Vous êtes ici

Emissions de particules fines (PM10 primaires)

Actualisation : février 2020
Les émissions primaires de PM10 en Région bruxelloise ont fortement diminué depuis 1990, en particulier entre 1990 et 2006 (réduction de 62%). Depuis, les émissions de PM10 ont diminué plus lentement jusqu’en 2017.

En 2017, le secteur du transport routier constitue la principale source d’émission locale de PM10 (dues à la combustion des carburants) : il est responsable de 36% des émissions directes. Le chauffage des bâtiments dans les secteurs résidentiel et tertiaire est responsable de 33% des émissions de PM10.  

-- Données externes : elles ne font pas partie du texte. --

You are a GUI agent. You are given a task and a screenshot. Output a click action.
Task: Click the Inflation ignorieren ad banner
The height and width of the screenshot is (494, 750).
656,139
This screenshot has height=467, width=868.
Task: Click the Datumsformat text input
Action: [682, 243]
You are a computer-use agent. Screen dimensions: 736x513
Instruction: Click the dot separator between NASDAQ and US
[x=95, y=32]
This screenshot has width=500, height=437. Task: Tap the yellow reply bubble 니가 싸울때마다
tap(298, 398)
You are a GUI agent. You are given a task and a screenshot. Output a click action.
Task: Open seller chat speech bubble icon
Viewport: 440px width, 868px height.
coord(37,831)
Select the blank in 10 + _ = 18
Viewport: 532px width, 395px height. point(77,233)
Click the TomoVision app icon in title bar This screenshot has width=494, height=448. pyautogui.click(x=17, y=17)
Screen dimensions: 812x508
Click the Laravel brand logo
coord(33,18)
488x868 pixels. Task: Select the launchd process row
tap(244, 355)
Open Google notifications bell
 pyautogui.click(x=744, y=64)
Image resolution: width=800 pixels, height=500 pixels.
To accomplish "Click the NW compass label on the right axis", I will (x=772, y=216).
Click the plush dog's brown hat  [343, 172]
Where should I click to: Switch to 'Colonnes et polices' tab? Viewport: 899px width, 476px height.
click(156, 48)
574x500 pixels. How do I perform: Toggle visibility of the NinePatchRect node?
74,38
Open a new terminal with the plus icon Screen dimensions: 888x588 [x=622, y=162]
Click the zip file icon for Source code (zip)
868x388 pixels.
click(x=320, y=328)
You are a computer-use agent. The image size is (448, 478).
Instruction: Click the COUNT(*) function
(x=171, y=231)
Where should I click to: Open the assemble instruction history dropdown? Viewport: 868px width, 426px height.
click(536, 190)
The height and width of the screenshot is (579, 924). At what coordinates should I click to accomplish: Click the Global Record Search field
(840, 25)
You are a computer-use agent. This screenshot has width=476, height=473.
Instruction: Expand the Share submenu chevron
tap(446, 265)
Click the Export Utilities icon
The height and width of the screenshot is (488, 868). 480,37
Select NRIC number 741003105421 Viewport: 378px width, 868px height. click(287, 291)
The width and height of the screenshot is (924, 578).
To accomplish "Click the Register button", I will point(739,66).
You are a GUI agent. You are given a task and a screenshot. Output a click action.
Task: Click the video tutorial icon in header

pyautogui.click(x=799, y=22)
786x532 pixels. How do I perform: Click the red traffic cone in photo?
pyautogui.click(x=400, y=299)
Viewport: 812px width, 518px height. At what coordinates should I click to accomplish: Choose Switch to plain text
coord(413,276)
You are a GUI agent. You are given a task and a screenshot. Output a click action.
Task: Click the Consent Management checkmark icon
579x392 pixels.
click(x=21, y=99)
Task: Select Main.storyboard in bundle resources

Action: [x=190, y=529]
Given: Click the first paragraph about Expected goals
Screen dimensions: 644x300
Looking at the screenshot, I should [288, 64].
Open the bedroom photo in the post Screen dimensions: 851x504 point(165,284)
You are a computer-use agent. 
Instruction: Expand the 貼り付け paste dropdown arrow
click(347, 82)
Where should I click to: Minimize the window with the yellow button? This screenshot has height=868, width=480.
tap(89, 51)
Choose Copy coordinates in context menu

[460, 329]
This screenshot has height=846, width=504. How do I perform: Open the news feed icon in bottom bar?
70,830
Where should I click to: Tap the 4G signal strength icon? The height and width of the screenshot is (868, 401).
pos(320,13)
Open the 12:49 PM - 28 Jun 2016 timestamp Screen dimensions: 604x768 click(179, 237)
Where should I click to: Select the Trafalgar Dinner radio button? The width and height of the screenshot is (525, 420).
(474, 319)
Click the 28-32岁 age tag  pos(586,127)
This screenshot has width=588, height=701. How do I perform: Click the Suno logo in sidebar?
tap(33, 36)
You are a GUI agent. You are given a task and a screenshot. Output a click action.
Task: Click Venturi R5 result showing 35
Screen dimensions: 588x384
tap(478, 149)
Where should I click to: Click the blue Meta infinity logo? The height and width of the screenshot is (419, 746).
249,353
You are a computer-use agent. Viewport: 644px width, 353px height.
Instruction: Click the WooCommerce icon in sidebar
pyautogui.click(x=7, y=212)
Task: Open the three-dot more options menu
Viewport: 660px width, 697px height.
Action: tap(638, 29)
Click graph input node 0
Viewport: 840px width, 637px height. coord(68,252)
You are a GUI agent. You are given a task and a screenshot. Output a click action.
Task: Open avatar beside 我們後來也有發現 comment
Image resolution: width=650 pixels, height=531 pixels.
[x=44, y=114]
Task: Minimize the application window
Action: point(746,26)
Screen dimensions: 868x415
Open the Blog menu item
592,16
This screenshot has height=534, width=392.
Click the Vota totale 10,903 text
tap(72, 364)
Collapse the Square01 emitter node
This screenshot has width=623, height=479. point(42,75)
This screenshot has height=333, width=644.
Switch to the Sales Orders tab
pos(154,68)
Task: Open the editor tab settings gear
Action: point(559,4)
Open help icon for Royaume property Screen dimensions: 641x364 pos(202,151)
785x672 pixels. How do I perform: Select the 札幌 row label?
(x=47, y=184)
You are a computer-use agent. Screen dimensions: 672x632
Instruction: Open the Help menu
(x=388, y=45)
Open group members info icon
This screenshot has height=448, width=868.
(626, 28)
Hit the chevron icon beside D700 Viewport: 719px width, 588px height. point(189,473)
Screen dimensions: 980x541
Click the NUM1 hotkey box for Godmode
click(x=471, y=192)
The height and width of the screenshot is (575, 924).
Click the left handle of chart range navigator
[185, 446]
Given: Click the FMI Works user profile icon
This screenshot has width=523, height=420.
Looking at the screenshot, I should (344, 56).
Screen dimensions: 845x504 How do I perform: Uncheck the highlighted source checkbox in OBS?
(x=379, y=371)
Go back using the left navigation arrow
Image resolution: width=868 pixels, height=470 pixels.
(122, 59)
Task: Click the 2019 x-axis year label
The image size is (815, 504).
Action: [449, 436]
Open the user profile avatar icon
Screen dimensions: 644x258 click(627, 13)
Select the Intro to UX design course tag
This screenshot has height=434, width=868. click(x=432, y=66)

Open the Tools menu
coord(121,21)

C’est quoi, les particules fines?

Les particules fines, dites « PM10 » (PM pour « particulate matter ») correspondent aux particules ayant une taille inférieure à 10 µm. On distingue les particules fines primaires, émises directement par les sources naturelles (par exemple, l’érosion des sols) ou anthropiques (trafic, industrie, chauffage, …), des particules fines secondaires, formées suite à des réactions chimiques dans l’air à partir d’autres polluants.

Plusieurs directives européennes traitent des émissions de particules fines, en fonction de leur source. Celles-ci sont règlementées au vu de l'impact que ces particules ont sur la santé, qui dépend de leur taille (les particules plus fines pénètrent plus profondément dans les voies respiratoires) et de leur nature chimique. Les PM ont également des effets sur l'environnement (le climat, la flore ou le patrimoine immobilier). 

Quantités de PM10 émises par source

Les quantités de PM10 émises sont estimées sur base des inventaires d’émissions de polluants réalisés chaque année par le département planification air, climat et énergie de Bruxelles Environnement. Les inventaires utilisés sont ceux qui ont été soumis aux Nations Unies en 2019 et qui se rapportent aux années 1990 à 2017. 

Selon les derniers inventaires disponibles, près de 435 tonnes de PM10 primaires auraient été émises en 2017 sur le territoire bruxellois. En 2017 le secteur du transport routier constitue la principale source d’émission locale de PM10 (dues à la combustion des carburants) : il émet quant à lui 36% des émissions directes. Le chauffage des bâtiments dans les secteurs résidentiel et tertiaire est responsable de 33% des émissions de PM10 (24% et 9% respectivement). 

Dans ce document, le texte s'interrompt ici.